By the following day, Trump was announcing a “Complete and Total CEASEFIRE” bringing the war to an “Official END,” catching a number of officials — and missiles — off guard. He even took credit for all the war he wasn’t waging, pointing out that the fighting “could have gone on for years” and “destroyed the entire Middle East.” So, you know, look at the bright side!
Even when the president did acknowledge the conflict, it was to minimize it by christening it the “12-DAY WAR,” as if to suggest that a war so short, decisive and done with, as he would have it, hardly qualifies as such. At a NATO summit Wednesday, he reiterated that the war was “over” even though it could “start again … soon.”

Trump’s underlings resorted to even more oxymoronic deconstructions. Marco Rubio asserted that our war against Iran was “not a war against Iran” — kind of like how the same man can act as secretary of state and U.S. archivist at the same time.
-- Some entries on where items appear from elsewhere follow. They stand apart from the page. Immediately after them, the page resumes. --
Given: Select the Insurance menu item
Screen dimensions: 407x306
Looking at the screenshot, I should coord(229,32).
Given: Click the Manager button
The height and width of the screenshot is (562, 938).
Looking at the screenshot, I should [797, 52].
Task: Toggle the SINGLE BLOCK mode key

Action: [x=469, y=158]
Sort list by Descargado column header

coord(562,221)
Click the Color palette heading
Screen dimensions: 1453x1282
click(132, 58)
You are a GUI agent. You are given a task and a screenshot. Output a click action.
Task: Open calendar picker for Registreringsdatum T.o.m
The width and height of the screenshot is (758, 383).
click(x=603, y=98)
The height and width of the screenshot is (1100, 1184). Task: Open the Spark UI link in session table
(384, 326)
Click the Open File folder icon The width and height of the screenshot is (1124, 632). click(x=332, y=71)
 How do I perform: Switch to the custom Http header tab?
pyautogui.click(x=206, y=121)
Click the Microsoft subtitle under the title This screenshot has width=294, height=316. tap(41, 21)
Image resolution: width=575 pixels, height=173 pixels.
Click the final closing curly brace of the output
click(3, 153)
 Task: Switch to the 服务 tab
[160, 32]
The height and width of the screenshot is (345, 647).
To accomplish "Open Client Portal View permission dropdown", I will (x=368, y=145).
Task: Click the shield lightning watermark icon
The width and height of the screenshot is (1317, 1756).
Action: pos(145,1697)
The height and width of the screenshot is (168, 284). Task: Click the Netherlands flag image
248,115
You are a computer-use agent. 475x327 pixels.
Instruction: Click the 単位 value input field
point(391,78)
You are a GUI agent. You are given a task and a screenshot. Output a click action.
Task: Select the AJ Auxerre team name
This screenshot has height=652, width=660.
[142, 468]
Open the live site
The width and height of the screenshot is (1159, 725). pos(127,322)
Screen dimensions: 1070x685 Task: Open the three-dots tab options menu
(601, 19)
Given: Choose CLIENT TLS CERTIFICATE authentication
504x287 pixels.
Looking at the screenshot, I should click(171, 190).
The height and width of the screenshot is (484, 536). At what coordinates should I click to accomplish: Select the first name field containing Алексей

JD Vance, the vice president and noted wordsmith, advanced the novel proposition that wars are fought not by countries but by distinct bureaucracies within them: “We’re not at war with Iran,” he said. “We’re at war with Iran’s nuclear program.”
This must have been a huge relief to the people of the nations so widely and wrongly thought to be at war — or at least those not among the hundreds killed in the hostilities, many of them civilians.
Effectively erasing the reality of those human costs of a war is only the most grotesque consequence of insisting that it is not one.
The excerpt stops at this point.